The No Nonsense Guide to Buying and Selling Options

Learn the most effective strategies for buying and selling options on futures contracts. Also learn producer and consumer hedging strategies.

 

*The information contained within this webpage comes from sources believed to be reliable. No guarantees are being made to the content's accuracy or completeness.

 

Unleaded Gas Futures Trading Facts

Gasoline is a complex mixture of hundreds of lighter liquid hydrocarbons used in internal combustion engines. Gasoline makes up the largest "cut" from a barrel of crude oil. Approximately half of the barrel of crude oil is refined into gasoline. Gasoline is the largest single volume refined product sold in the United States and accounts for almost half of national oil consumption. Congress amended the Clean Air Act in 1990 to mandate the addition of ethanol to gasoline.(RBOB) Reformulated gasoline blendstock for oxygen blending is the gasoline used since the banning of MTBE as an additive to gasoline. RBOB Unleaded gas future contracts are one of the largest distillates of crude oil contracts traded at the NYMEX. Unleaded gas future contracts may be the most important energy future of all of the petroleum distillates.

 

Unleaded Gas Futures and Options Quick Facts

  • 42,000 gallon contract size

  • one cent move equals $420

  • trades all months

  • Unleaded gas futures symbol (RB)

 

Here is the energy products brochure courtesy of the CME Group.

Energy Brochure

 

The formula for unleaded gas is adjusted based on the temperature that is anticipated for a certain marketing area up to six times per year. The purpose of this adjustment is to help the gasoline vaporize more readily. Especially in winter facilitating cold starts and better driving performance.

During the Sept. 11 attacks the NYMEX was destroyed but because of the strength and resilience of the futures markets and the exchanges, the unleaded gas future contracts were trading within days of the attacks. This is a testament to the futures markets reliability and integrity.

 

Are you an unleaded gas hedger? If so, click here to learn more.

 

RBOB Unleaded Gas Options on Futures Contracts Explained

An unleaded gas call option gives the purchaser the right but not the obligation to purchase the underlying futures contract for a specific time period and a specific price (strike price). Let's say that you wanted to purchase a November unleaded gas $2.10 call option and pay a premium of $3,200.

This means that you bought the right but not the obligation to buy 42,000 gallons of November unleaded gas for $2.10 per gallon. Of course, very few options are bought for the purpose of taking delivery but that is one potential outcome. Chances are that you either bought the unleaded gas option to hedge your price risk in the physical unleaded gas market (maybe you are a producer like a refiner or maybe you are a consumber and own a transportation company) or you are speculating that unleaded gas prices will go higher in an attempt to make a profit.

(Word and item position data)
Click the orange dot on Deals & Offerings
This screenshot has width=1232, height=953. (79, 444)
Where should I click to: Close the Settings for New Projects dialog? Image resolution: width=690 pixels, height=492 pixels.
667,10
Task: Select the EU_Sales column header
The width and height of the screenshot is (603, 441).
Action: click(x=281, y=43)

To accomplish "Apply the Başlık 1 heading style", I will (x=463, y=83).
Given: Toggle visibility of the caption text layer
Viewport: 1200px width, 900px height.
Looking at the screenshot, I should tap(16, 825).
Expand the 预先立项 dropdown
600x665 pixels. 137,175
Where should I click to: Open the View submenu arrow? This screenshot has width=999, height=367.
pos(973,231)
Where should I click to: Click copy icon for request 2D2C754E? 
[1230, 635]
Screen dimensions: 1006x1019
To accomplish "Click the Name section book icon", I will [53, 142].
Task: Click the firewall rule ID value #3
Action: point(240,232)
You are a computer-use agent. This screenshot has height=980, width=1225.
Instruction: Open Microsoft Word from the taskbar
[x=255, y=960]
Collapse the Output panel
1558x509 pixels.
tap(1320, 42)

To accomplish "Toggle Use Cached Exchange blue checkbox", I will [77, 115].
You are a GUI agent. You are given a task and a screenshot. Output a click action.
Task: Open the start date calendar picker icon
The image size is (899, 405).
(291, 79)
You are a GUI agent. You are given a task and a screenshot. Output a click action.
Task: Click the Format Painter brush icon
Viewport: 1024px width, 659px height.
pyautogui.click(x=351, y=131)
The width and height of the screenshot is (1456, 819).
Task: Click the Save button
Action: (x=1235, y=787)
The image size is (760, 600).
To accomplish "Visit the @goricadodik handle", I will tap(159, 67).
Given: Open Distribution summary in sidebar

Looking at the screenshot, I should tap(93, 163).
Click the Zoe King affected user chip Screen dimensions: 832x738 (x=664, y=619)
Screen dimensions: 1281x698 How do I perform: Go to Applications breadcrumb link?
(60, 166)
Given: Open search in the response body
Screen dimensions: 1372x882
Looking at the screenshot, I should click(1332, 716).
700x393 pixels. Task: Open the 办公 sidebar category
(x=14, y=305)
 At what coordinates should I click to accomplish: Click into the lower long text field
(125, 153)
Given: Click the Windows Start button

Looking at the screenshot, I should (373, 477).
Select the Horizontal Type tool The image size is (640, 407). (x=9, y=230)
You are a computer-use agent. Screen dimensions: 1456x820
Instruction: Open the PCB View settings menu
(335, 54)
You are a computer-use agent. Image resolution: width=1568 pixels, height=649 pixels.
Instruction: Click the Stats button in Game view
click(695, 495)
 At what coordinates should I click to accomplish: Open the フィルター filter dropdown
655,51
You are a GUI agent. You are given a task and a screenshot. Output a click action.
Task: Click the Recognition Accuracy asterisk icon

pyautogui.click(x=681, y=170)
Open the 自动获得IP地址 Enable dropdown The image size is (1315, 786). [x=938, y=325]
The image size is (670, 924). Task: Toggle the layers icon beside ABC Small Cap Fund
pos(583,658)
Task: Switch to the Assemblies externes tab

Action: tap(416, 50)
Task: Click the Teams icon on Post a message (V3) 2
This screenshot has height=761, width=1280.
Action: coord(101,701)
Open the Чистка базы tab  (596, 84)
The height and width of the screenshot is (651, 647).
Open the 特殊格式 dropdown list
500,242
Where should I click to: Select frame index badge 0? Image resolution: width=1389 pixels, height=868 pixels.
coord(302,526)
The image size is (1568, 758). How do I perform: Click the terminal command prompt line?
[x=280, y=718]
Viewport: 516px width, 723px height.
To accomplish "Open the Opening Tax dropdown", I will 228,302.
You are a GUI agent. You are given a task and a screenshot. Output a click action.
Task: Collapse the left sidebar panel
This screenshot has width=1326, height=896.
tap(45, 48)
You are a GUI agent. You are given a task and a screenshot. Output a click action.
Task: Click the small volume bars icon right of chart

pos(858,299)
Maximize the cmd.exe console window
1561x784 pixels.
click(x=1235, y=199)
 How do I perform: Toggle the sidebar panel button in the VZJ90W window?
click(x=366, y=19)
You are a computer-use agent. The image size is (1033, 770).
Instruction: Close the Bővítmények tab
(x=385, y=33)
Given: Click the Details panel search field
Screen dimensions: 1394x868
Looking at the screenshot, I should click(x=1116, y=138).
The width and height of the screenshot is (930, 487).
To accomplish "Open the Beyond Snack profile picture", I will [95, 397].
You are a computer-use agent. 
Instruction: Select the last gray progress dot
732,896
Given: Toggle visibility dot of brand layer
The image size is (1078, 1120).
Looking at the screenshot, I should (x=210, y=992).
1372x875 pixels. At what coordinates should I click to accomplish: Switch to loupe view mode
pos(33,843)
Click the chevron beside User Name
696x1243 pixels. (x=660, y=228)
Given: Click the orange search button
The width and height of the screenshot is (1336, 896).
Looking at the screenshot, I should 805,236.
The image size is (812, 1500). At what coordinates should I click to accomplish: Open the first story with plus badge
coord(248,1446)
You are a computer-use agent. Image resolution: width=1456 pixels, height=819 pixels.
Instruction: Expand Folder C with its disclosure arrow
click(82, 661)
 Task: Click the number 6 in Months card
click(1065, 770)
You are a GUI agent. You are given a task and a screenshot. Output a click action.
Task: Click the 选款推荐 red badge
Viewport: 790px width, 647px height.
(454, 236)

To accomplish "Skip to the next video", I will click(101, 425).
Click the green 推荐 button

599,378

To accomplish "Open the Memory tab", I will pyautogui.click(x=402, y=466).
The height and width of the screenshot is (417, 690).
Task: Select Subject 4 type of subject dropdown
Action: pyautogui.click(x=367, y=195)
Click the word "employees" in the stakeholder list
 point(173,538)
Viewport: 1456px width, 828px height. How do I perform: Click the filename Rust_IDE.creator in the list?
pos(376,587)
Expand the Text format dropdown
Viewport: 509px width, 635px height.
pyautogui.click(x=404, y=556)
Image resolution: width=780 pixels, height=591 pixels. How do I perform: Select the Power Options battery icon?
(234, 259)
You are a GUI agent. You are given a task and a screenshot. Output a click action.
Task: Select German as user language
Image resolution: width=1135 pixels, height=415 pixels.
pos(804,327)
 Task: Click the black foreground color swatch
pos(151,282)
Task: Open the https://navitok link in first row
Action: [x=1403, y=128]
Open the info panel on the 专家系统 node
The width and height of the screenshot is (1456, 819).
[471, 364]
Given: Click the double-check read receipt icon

EXERCISE TASKS
1. In the options guide, how much does a one cent move in unleaded gas futures equal?
2. Write the next part of the options guide, picking up after its last sentence.
The rows have nothing to do with the options guide.

THE RESPONSES
1. $420

2.
A unleaded gas put option gives the purchaser the right but not the obligation to sell the underlying futures contract for a specific time period and a specific price. Let's say that you wanted to buy a November unleaded gas $1.99 put option and pay a premium of $3,100.

This means that you have the right but not the obligation to sell 42,000 gallons of November unleaded gas at $1.00 per gallon.

What is the delta factor?

The delta factor of an option represents the estimated percentage of change an option will receive based on the movements in the underlying futures contract.

Let's assume the November unleaded gas $2.10 call option above has a 30% delta factor. This means that if the underlying futures contract were to rally by $1,000, then the call option would accrue by approximately $300 or 30% of $1,000 in the RBOB unleaded gas futures contract.

What is theta?

Options are wasting assets which means that they lose value as time passes. The theta of an option is the measure of time decay.

Let's assume that you bought a November unleaded gas $2.10 call option with 60 days left until expiration. Let's also assume that the unleaded gas futures prices have moved very little over the last month and are exactly the same price 30 days later. Your option will have lost 30 days worth of time and therefore will be worth less today that it was when it had 60 days left until expiration.

What is vega?

Vega is a measure of the implied volatility of an option contract as it relates to its underlying futures contract. For instance, if the underlying futures contract is extremely volatile then the implied volatility of the options of that futures contract will be affected.

In a high implied volatility environment option premiums tend to expand. Conversely, in a low implied volatility environment the option premiums tend to decrease.

 

 

The No Nonsense Guide to Buying and Selling Options

 

To visit other energy futures visit crude oil futures, heating oil futures and natural gas futures.

 

 

 

**Click Here Now! for actual unleaded gas futures and options quotes, prices, expirations, charts .....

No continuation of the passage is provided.